_Your instructions_. Return the lines below word for word, leaving out the pictures.

_Target position records_.

===============

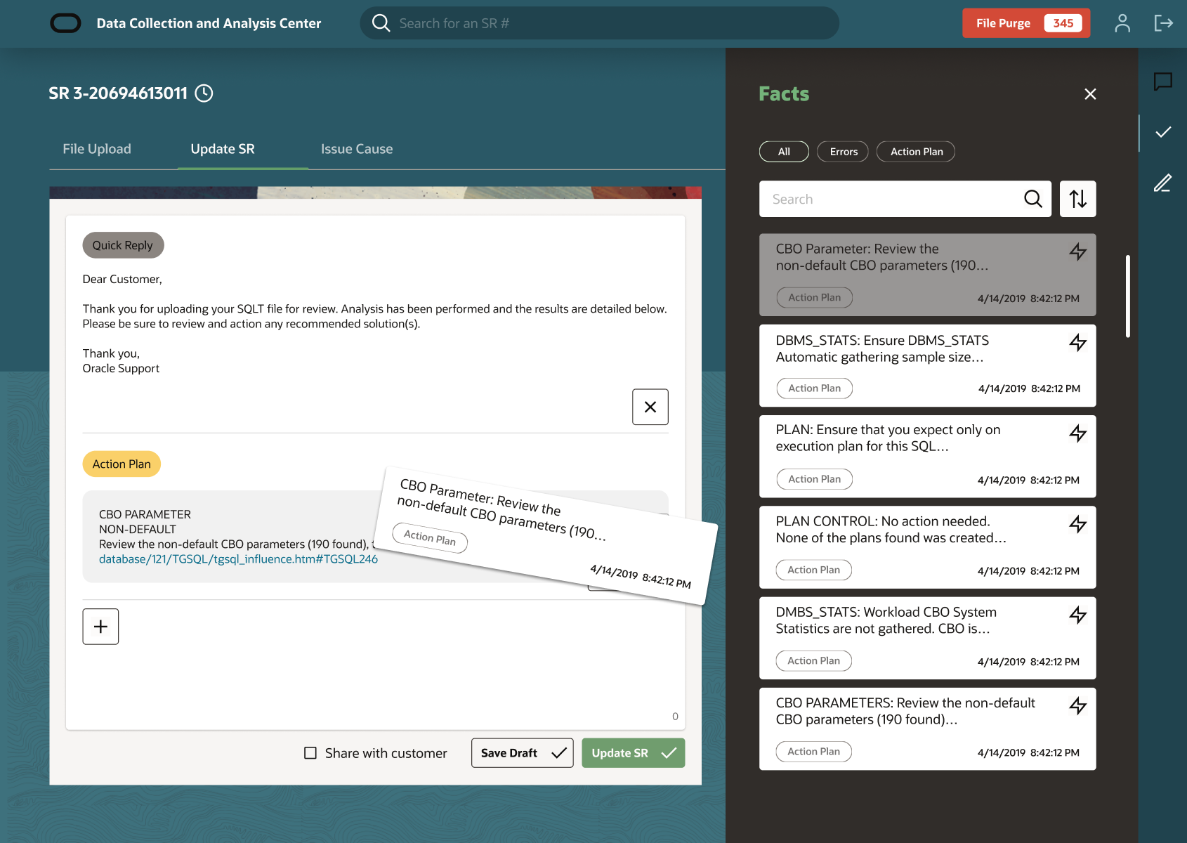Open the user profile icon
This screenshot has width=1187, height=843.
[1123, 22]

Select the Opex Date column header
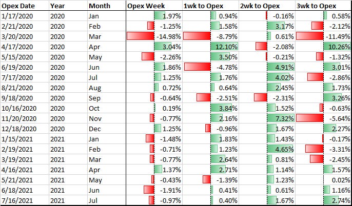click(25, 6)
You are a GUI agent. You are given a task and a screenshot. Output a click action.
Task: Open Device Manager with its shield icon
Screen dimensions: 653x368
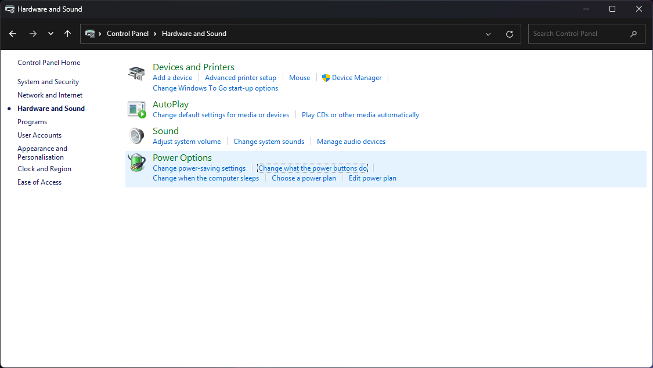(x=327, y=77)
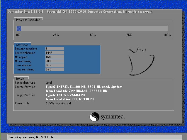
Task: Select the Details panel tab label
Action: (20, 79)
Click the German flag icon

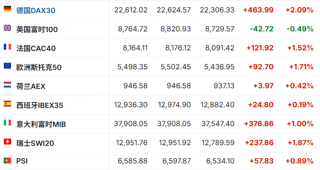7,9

===============

_Correct output_.
Open the user profile icon
This screenshot has width=1187, height=843.
[1123, 22]

Select the Opex Date column header
click(25, 6)
You are a GUI agent. You are given a task and a screenshot. Output a click action.
Task: Open Device Manager with its shield icon
Screen dimensions: 653x368
(x=327, y=77)
Task: Select the Details panel tab label
Action: (20, 79)
Click the German flag icon

7,9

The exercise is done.